In academia, two worlds quietly coexist.
For support staff, the campus is the workplace. Work has fixed hours, fixed locations, and above all: visibility. If you are there, you are working. If you are not, apparently you are not.
Academic work, by contrast, increasingly happens elsewhere: at home on a laptop, in digital archives, at conferences abroad. Its outputs – articles, data, grant proposals – are largely invisible to those not directly involved.
What is visible is an empty chair.
And that chair rarely sparks curiosity; more often, it provokes distrust.
The comments are seldom openly hostile.
They come wrapped as humour or casual concern:
“Oh, I haven’t seen you in ages.”
“Do you have yet another sabbatical? And has that been approved?”
The insinuation is clear: I am perpetually on holiday, with the university inexplicably indulging me while they have to work.
Conferences fit neatly into this frame.
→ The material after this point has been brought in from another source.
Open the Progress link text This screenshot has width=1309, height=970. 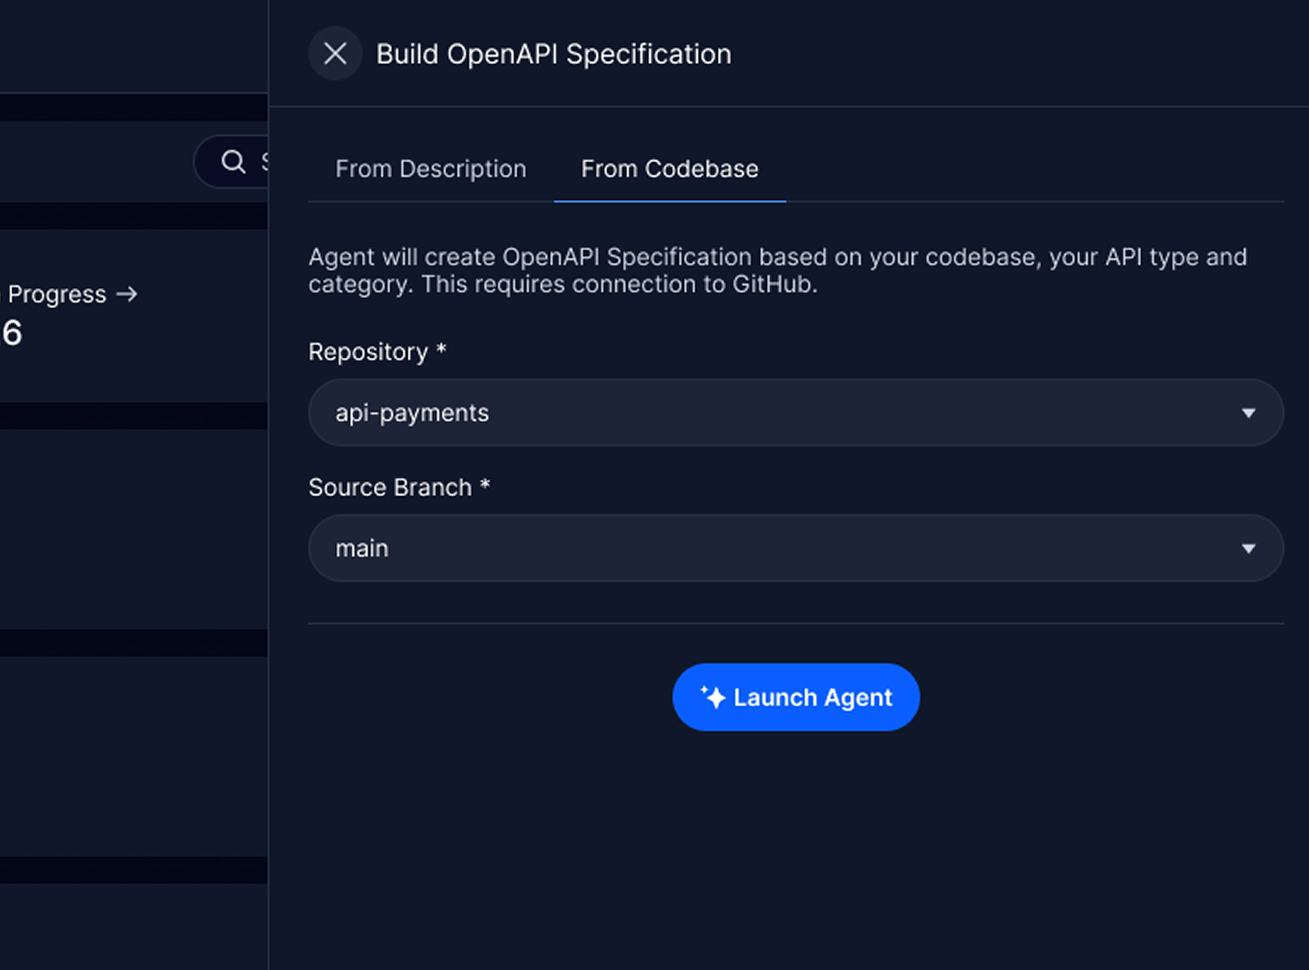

What are, for academics, long and intense working days – presenting, networking, planning – are easily reframed from the outside as a free holiday. That these days routinely spill into evenings and weekends, without overtime or compensation, barely registers. As if international collaboration were mainly about hotels and sunshine, rather than jet lag and performance pressure.
It is in this gap between perception and reality that things quietly shift. Support turns out to be conditional. Those who are visibly “there”, who follow the expected rhythm, tend to be helped; those who work structurally out of sight encounter commentary, monitoring – or, more effectively, delay. Not helping, after all, is also a way of shaping outcomes.
Summer amplifies this logic. The campus is quiet, so “no one is working”. What goes unseen is that these weeks are often the most productive: uninterrupted writing, analysis, preparation. The assumption that academic time is flexible – and therefore optional – clashes with work that unfolds in cycles of sustained concentration rather than nine-to-five routines.
The empty chair licenses a role reversal. Support staff – whose job is to assist, not to audit – start checking timetables, flagging schedule conflicts, wondering aloud whether that absence has been properly accounted for. The insinuation is clear: if you were here, we wouldn’t need to ask. Proximity turns out to be the condition not for productivity, but for being left alone.